Let’s say you’ve been dating this great guy for a while and then things start to go south.
Maybe you’ve been arguing a bit more. Or perhaps you feel a bit more distant and disconnected from each other lately. Or maybe the sex isn’t as good as it once was.
One of the most excruciating dating dilemmas is having to make that difficult decision of whether to salvage a relationship or terminate it.
These situations are made that much more torturous when you recognize your partner is a really good catch and you have a lot in common with mutual attraction.
But something seems off and you’re really torn about what to do, not wanting to make a horrible mistake that you’ll regret for the rest of the your life.
Below are some questions you might want to ask yourself if you find yourself in such a pickle before you make that most difficult choice.
The important thing is to avoid making impulsive decisions about your relationship status in the heat of emotion. Allow yourself time to really reflect and use your wise mind to take inventory of your needs and your relationship’s viability.
1. What do I need from my partner to make this more fulfilling?
Get out some paper and a pen and make an exhaustive list of all the things you need from a partner and relationship. From those things, decipher between the ones that are negotiable and the ones that are deal-breakers.
You and your boyfriend will then want to exchange lists and dialogue about what’s listed to identify your relationship strengths and what’s missing. Can any compromises be made?
2. What are my contributions to the relationship discontent?
It’s quite easy to point fingers for our relationship unhappiness by laying blame on our partners and finding fault in what they are or aren’t doing to please us.
But it takes two to tango and it’s important to uncover the possible ways you might be contributing to the problems.
Since we can’t control our partner’s behavior, we only have control over our own actions and choices. What can you do on your part to improve the status of things?
“The key is to communicate with your partner
the moment you detect something awry.”
3. How committed am I to making this relationship work?
On a scale from one to 10, with one being “I want out of this relationship” and 10 being “I am committed to making things work,” how would you rate yourself?

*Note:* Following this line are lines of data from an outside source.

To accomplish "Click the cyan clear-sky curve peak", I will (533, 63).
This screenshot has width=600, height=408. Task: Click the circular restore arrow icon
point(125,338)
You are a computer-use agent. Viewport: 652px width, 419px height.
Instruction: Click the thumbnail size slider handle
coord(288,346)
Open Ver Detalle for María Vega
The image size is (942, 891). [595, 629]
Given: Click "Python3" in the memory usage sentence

If you’re above a five, there’s still some energy there to try and uncover the sources of your relationship unhappiness and begin the work of repair. If you’re below a five, you may want to spend some time in individual therapy to clarify your feelings and needs.

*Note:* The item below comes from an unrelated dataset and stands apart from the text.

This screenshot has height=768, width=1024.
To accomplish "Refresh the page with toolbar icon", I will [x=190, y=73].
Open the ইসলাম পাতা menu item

4. Am I OK with the status quo?
If things in your relationship stayed exactly the same as they are right now, knowing things wouldn’t get any better and this was going to be as good as it gets forevermore, could you stay?
You’re going to want to examine your values, priorities and relationship needs and communicate with your guy about whether there is alignment with his.

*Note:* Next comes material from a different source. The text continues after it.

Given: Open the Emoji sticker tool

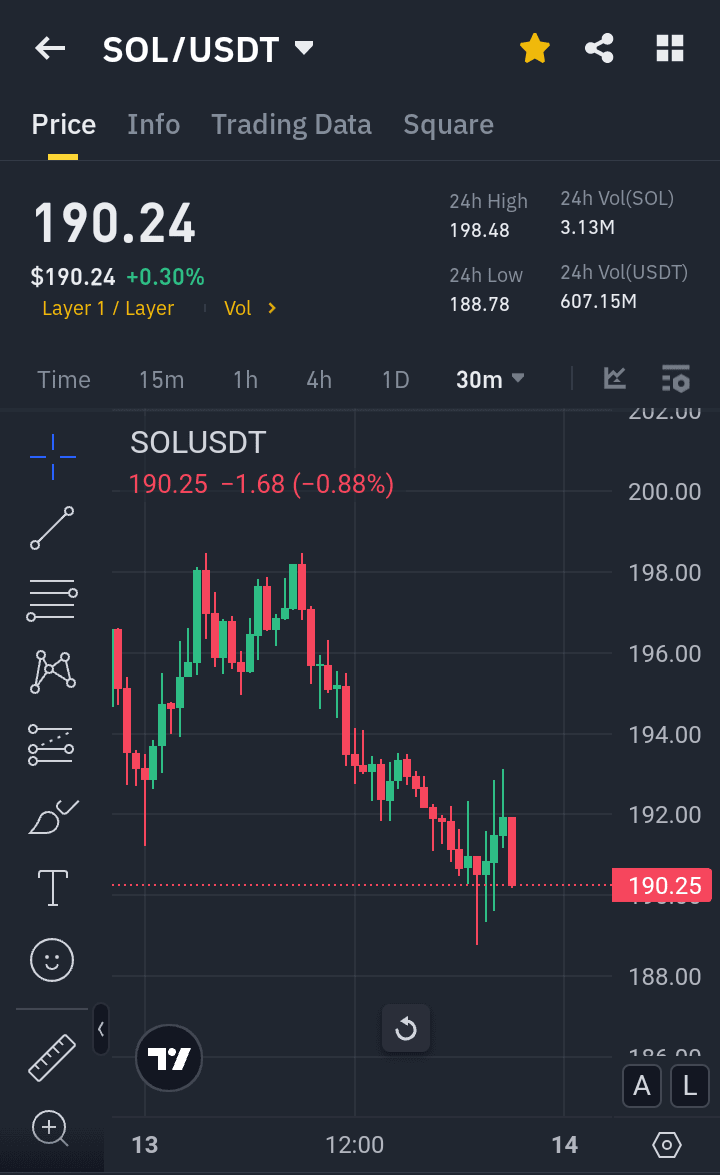Looking at the screenshot, I should point(52,959).
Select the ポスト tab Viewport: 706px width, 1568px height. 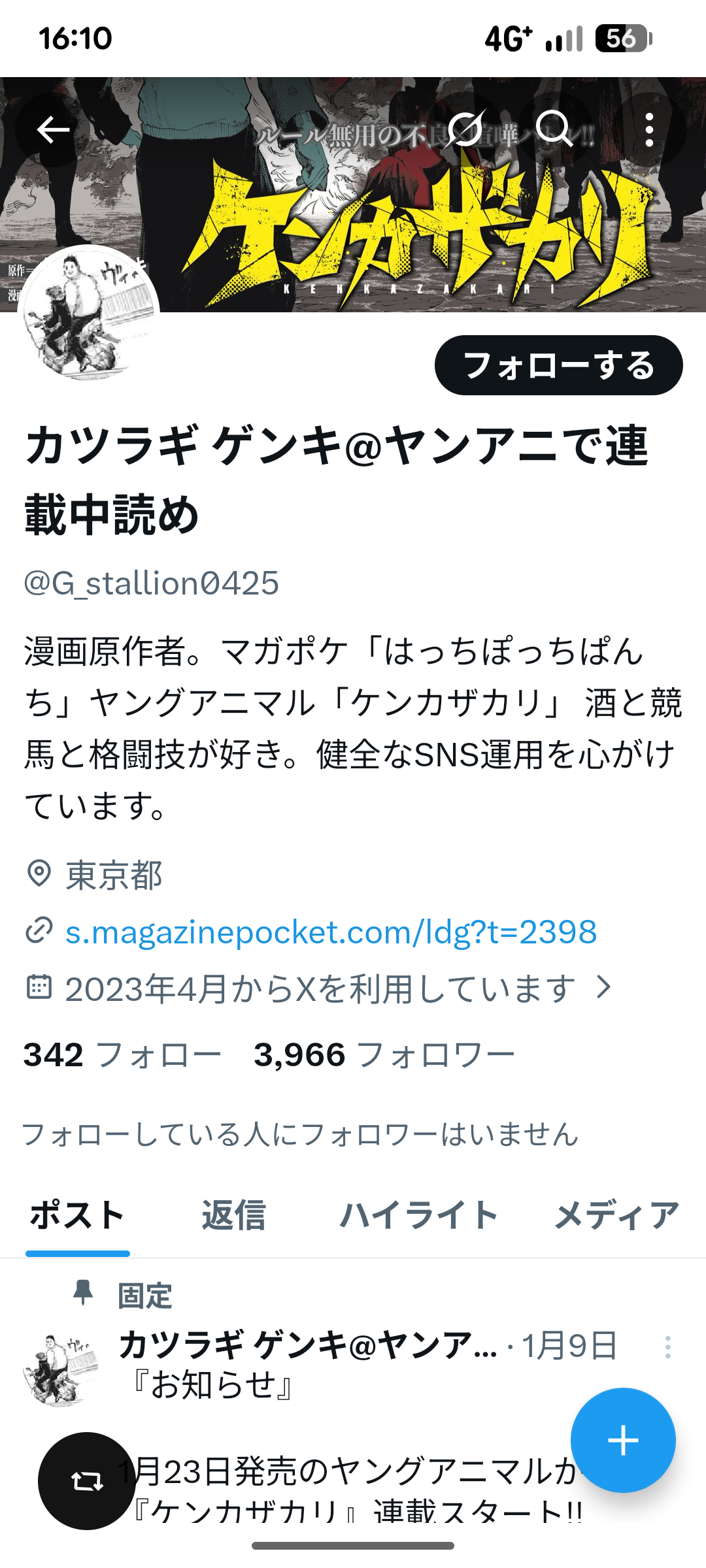78,1215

5. Have I done everything humanly possible to make this work?
This is perhaps the most important question. If you were to walk away today, can you say in all good conscience you’ve done everything you could to make this relationship viable and satisfying?
If there’s even the slightest hint of a no here, I can assure you this question will eat away at you for months to years to come after you’ve broken up.
There’s nothing worse than questioning yourself after a decision has been made, so be sure to take some time to be honest with yourself. The two of you could consider couples counseling.
It can oftentimes take upward of six months to a year or more to change habits in a relationship for the better due to the learning curve for learning and consolidating new skills and habits, so you need to make this type of commitment moving forward.
However, you can usually tell within three to six months of consistent and persistent effort at improving things in the relationship if you’re motivated and if your heart is in it. This can be a helpful barometer in gauging your progress.
When it comes down to it, most relationship problems can have resolution if both parties are committed and motivated.
Discrepancies in values, an absence of chemistry/attraction, domestic violence and substance abuse and addiction tend to have the poorest prognosis.
The key is to take your time in making this potentially life-changing decision and communicate with your partner from the moment you detect something awry so you can prevent relationship problems from deepening and snowballing.
What are some of the methods you’ve used to handle this dilemma of whether to stay or leave a dating relationship?